** Exercise **
Copy, from the entries below, each line where the word "Focus" can be found.

Input below:

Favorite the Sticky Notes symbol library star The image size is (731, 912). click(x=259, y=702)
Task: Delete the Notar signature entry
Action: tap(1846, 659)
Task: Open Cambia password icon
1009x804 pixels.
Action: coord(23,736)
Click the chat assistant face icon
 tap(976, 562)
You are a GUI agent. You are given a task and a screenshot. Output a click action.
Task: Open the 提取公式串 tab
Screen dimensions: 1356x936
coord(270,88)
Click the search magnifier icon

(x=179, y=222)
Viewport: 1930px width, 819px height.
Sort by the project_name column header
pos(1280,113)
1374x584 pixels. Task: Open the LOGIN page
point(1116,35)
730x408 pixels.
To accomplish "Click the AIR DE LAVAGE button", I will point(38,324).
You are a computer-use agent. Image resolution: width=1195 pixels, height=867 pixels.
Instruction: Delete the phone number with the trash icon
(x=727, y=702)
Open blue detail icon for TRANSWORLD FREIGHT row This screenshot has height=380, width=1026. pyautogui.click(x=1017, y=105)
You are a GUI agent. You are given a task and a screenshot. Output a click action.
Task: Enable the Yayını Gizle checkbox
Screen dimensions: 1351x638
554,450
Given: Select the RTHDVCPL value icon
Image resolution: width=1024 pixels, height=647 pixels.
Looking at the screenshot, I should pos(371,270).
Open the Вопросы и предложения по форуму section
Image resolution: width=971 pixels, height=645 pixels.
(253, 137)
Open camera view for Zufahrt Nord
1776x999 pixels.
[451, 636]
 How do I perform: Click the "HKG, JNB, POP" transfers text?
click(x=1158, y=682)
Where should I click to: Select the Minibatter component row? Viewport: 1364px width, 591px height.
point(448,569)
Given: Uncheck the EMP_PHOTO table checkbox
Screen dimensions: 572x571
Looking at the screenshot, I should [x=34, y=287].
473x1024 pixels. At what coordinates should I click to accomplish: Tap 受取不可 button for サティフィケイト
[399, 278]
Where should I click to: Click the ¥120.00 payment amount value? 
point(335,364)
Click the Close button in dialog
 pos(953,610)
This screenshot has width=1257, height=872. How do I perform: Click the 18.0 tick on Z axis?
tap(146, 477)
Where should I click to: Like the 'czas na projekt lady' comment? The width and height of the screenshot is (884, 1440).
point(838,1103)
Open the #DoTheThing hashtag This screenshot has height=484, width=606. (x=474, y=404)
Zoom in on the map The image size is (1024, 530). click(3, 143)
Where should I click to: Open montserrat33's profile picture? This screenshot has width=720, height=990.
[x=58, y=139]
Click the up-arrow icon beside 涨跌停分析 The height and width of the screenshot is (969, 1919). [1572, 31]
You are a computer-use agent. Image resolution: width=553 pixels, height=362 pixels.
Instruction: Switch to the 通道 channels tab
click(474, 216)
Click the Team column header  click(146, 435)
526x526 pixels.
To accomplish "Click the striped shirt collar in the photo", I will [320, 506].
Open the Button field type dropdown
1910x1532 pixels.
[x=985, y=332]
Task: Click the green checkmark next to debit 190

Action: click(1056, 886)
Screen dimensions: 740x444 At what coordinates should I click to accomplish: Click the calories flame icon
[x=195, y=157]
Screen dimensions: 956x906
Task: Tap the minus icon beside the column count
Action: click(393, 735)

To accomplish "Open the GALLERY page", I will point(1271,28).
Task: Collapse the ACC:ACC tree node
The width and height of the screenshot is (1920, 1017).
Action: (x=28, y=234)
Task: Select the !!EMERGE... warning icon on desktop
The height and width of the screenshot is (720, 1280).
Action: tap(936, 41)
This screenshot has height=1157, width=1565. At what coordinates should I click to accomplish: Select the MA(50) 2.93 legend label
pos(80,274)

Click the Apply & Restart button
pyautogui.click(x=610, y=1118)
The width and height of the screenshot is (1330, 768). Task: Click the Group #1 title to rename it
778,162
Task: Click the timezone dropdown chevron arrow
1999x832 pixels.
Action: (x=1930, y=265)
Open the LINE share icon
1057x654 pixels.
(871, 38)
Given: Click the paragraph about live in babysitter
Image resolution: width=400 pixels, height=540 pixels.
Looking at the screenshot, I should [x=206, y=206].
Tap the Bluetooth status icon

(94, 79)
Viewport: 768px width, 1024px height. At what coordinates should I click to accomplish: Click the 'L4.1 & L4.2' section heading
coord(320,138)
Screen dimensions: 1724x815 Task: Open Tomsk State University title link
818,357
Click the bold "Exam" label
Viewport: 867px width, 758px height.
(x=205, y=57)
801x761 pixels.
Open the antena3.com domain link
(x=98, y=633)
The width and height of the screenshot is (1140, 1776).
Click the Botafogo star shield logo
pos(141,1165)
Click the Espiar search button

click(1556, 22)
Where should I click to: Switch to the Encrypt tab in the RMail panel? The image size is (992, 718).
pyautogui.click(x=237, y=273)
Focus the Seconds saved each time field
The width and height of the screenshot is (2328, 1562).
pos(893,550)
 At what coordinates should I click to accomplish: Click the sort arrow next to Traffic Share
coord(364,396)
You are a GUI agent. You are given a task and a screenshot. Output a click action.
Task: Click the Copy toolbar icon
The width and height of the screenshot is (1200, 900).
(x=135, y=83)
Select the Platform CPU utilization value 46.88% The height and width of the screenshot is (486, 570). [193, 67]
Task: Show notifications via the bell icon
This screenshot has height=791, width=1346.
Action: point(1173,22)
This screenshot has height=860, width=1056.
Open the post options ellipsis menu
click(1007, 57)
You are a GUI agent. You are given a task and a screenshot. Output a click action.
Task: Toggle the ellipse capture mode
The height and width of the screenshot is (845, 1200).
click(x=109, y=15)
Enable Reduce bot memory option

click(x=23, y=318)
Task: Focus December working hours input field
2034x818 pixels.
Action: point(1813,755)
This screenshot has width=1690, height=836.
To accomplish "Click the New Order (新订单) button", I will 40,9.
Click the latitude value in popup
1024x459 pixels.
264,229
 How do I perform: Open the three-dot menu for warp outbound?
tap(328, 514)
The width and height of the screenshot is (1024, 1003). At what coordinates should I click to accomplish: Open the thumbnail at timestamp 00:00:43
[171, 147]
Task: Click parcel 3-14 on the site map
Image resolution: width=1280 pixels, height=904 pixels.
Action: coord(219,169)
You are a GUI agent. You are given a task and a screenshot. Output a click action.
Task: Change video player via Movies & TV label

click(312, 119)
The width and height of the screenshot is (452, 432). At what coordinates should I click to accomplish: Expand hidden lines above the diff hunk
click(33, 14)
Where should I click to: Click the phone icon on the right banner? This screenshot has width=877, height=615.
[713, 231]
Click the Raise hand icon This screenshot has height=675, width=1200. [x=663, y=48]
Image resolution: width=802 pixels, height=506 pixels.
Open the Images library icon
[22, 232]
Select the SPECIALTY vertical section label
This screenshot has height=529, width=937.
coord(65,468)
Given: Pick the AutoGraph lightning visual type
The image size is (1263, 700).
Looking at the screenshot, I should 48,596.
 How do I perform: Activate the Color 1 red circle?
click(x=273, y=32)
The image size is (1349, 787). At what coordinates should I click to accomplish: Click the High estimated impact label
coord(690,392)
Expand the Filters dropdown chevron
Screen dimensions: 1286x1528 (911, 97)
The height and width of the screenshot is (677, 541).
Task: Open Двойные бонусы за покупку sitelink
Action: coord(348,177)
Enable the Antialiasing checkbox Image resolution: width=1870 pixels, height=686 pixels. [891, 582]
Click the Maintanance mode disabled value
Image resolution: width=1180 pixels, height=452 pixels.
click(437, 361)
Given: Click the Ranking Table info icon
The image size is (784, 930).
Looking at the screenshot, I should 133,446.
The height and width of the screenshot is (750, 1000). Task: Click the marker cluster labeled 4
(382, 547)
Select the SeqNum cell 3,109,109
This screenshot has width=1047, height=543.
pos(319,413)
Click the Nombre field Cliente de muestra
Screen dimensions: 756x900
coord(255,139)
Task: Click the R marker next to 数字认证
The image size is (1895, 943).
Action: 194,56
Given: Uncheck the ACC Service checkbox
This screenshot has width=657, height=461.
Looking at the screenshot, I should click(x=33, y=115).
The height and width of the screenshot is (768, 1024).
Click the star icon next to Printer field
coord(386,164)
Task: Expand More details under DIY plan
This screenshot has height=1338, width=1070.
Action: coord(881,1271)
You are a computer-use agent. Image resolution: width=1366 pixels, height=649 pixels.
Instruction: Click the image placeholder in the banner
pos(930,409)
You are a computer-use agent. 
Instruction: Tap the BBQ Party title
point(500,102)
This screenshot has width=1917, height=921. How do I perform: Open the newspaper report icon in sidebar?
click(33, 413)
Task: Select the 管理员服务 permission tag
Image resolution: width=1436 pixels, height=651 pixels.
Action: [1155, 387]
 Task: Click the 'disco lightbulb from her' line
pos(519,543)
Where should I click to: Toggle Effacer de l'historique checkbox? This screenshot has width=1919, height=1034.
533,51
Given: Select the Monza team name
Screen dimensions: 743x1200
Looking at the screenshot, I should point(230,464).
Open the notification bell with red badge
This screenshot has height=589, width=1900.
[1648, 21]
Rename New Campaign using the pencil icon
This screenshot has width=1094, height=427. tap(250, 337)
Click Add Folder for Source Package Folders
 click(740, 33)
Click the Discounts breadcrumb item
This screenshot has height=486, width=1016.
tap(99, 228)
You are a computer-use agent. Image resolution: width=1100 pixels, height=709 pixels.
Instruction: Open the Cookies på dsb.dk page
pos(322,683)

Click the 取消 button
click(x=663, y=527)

End of Input.

** Reply **
Focus the Seconds saved each time field
Task: Focus December working hours input field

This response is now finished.